What is asked: Convert the entries, starting with the line containing "Image resolution: width=559" and continuing through the end of the entries, into a JSON list of strings with one string per line and blank lines omitted.

Records provided:

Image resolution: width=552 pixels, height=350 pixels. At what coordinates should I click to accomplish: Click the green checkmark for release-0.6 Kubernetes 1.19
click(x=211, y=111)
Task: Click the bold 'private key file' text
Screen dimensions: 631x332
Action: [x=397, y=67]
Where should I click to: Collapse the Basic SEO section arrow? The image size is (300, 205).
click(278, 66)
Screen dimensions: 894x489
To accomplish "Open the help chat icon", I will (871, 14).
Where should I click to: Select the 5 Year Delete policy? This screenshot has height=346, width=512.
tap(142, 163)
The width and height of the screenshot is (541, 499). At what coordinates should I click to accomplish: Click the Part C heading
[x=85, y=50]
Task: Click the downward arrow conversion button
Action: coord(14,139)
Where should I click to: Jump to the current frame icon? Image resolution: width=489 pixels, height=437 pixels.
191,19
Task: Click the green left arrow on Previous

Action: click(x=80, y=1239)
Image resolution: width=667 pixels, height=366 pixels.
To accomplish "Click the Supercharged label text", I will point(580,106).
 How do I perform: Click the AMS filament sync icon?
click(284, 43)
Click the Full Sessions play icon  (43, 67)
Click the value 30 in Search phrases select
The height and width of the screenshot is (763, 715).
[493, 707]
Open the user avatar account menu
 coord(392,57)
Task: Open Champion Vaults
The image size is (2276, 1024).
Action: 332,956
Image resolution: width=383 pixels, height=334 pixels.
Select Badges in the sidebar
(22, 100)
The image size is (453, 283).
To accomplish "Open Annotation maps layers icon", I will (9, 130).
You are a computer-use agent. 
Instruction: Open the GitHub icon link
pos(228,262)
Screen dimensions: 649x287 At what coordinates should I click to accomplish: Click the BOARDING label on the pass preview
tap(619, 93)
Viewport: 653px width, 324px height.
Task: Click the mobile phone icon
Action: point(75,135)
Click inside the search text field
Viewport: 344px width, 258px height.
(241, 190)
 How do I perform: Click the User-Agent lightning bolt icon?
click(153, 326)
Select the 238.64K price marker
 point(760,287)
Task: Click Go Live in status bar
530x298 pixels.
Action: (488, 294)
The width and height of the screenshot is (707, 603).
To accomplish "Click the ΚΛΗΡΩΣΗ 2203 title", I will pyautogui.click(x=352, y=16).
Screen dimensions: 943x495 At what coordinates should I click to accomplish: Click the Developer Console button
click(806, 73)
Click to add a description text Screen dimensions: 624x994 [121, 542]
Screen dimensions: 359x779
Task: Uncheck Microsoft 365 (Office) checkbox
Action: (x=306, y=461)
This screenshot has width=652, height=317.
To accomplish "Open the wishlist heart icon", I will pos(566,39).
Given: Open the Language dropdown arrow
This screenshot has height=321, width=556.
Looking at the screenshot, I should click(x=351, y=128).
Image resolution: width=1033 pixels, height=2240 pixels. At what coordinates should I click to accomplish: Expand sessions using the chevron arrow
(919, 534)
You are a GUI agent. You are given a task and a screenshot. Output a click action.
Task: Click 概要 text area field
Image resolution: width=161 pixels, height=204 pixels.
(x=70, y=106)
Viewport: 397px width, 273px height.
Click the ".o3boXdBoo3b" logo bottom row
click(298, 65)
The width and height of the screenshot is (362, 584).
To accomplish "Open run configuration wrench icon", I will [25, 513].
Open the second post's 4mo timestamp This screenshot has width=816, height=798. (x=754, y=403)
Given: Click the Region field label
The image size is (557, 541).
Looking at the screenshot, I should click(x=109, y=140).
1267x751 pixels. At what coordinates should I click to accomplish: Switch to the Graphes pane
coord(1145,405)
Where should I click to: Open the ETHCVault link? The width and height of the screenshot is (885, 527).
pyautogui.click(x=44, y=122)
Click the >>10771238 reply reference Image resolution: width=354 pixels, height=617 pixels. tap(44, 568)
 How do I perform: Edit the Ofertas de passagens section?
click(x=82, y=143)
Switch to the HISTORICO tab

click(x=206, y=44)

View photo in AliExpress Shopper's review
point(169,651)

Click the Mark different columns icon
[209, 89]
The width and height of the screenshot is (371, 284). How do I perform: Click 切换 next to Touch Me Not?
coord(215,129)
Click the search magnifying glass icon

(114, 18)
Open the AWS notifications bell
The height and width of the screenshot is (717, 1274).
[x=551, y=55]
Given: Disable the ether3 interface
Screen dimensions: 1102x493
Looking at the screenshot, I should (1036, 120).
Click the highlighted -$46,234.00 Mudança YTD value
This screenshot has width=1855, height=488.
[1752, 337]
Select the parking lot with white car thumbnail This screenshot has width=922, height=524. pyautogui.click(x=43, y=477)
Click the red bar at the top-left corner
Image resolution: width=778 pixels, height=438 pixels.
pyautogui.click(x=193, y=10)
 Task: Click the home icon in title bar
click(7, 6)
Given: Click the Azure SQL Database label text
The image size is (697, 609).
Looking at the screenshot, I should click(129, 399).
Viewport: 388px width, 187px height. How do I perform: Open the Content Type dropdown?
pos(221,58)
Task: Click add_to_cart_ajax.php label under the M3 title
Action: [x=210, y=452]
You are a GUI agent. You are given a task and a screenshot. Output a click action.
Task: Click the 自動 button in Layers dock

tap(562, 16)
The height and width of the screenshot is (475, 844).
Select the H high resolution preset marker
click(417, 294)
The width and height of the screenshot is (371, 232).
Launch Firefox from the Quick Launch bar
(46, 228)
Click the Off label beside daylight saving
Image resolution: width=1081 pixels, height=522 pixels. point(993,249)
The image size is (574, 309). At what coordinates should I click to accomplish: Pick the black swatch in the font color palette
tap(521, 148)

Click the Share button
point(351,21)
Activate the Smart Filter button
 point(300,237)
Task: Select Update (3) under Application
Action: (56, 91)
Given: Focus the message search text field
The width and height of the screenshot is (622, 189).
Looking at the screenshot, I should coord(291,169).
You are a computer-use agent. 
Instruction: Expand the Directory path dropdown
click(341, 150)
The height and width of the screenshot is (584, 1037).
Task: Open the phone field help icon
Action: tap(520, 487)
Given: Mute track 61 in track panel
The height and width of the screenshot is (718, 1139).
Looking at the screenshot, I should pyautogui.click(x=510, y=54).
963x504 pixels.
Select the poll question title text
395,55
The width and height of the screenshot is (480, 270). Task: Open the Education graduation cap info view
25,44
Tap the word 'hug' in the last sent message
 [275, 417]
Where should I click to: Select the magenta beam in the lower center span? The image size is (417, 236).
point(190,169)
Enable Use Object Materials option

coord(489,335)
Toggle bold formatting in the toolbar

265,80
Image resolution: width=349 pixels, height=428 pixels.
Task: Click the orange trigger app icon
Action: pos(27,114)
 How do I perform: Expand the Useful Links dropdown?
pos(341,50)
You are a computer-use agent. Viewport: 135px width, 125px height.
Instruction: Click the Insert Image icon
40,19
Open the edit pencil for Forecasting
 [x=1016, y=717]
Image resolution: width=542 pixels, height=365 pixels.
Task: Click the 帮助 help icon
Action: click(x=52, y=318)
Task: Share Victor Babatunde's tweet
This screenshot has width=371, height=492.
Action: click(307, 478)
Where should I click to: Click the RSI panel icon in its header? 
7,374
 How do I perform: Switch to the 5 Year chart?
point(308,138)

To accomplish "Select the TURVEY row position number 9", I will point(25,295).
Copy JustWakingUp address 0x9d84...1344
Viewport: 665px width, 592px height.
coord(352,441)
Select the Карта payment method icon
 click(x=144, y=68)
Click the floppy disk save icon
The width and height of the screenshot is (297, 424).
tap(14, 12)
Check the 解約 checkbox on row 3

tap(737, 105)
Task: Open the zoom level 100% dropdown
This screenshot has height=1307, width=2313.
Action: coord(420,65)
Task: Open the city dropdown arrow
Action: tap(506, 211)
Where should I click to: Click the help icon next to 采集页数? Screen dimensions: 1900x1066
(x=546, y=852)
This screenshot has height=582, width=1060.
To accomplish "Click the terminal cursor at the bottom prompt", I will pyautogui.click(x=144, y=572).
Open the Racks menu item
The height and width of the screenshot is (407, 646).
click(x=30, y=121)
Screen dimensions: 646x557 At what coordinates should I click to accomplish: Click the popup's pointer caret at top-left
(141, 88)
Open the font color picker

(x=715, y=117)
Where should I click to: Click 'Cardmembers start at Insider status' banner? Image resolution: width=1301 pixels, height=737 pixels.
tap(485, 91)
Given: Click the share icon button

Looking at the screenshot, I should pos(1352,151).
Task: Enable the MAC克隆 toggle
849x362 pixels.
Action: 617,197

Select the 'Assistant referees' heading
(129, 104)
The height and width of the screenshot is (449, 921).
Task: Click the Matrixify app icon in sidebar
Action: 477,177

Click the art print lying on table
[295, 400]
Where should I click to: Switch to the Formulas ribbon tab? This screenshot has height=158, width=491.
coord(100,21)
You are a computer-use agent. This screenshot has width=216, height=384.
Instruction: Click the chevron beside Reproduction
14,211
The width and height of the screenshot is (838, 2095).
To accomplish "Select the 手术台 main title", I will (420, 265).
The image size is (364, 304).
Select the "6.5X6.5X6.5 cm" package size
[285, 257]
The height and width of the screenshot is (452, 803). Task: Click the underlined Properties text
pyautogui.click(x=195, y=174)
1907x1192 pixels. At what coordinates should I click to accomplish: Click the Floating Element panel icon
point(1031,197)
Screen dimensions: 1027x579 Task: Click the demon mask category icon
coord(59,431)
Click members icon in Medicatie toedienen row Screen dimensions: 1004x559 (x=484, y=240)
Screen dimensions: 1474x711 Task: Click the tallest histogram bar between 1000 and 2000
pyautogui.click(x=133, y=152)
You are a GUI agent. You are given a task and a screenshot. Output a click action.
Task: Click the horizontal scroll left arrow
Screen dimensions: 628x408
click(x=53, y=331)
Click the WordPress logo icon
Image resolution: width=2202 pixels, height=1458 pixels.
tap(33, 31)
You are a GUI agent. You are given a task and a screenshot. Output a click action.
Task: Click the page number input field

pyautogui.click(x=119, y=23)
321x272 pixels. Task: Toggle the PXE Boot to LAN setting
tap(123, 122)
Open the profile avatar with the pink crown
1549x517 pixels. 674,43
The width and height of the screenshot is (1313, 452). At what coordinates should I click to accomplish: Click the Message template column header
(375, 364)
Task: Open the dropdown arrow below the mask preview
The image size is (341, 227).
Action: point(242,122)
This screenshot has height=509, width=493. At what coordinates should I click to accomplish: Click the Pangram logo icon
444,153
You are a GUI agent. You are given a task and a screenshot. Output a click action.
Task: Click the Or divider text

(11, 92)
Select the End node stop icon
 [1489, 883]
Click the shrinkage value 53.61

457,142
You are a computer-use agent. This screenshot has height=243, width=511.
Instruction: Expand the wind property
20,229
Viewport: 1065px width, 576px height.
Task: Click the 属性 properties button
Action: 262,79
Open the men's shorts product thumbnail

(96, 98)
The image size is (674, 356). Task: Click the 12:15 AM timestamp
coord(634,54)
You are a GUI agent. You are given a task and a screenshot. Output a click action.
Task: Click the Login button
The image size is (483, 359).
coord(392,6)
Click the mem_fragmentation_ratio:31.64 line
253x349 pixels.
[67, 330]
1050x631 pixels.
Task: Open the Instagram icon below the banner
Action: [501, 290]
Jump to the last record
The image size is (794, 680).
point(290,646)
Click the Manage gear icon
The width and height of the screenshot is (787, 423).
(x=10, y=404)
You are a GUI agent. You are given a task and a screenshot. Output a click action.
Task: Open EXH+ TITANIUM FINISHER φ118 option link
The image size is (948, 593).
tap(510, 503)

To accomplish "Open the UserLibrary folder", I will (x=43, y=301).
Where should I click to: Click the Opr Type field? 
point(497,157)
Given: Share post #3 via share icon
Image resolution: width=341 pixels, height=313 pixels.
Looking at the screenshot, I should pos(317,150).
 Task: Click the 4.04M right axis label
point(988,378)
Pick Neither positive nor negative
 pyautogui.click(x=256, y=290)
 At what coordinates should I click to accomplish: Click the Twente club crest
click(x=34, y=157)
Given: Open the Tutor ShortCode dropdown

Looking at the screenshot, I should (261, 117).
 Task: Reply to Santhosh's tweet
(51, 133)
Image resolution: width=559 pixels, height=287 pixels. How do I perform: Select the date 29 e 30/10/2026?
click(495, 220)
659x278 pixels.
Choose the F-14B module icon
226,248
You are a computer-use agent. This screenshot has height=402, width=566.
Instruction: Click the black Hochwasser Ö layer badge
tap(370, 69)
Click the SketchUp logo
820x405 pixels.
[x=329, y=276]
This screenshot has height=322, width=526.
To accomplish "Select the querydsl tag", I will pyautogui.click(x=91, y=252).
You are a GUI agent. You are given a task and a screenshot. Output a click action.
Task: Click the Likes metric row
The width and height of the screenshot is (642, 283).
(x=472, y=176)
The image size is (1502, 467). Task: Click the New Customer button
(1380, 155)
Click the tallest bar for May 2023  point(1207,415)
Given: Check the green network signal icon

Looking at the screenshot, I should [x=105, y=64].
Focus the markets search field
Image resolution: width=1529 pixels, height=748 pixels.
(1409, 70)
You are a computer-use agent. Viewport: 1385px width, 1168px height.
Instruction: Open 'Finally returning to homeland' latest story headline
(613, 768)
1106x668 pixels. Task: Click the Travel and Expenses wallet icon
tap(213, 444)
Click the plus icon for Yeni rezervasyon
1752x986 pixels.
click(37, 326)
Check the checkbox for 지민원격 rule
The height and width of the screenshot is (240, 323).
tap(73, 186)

Worked answer:
[
  "Image resolution: width=559 pixels, height=287 pixels. How do I perform: Select the date 29 e 30/10/2026?",
  "click(495, 220)",
  "659x278 pixels.",
  "Choose the F-14B module icon",
  "226,248",
  "You are a computer-use agent. This screenshot has height=402, width=566.",
  "Instruction: Click the black Hochwasser Ö layer badge",
  "tap(370, 69)",
  "Click the SketchUp logo",
  "820x405 pixels.",
  "[x=329, y=276]",
  "This screenshot has height=322, width=526.",
  "To accomplish \"Select the querydsl tag\", I will pyautogui.click(x=91, y=252).",
  "You are a GUI agent. You are given a task and a screenshot. Output a click action.",
  "Task: Click the Likes metric row",
  "The width and height of the screenshot is (642, 283).",
  "(x=472, y=176)",
  "The image size is (1502, 467). Task: Click the New Customer button",
  "(1380, 155)",
  "Click the tallest bar for May 2023  point(1207,415)",
  "Given: Check the green network signal icon",
  "Looking at the screenshot, I should [x=105, y=64].",
  "Focus the markets search field",
  "Image resolution: width=1529 pixels, height=748 pixels.",
  "(1409, 70)",
  "You are a computer-use agent. Viewport: 1385px width, 1168px height.",
  "Instruction: Open 'Finally returning to homeland' latest story headline",
  "(613, 768)",
  "1106x668 pixels. Task: Click the Travel and Expenses wallet icon",
  "tap(213, 444)",
  "Click the plus icon for Yeni rezervasyon",
  "1752x986 pixels.",
  "click(37, 326)",
  "Check the checkbox for 지민원격 rule",
  "The height and width of the screenshot is (240, 323).",
  "tap(73, 186)"
]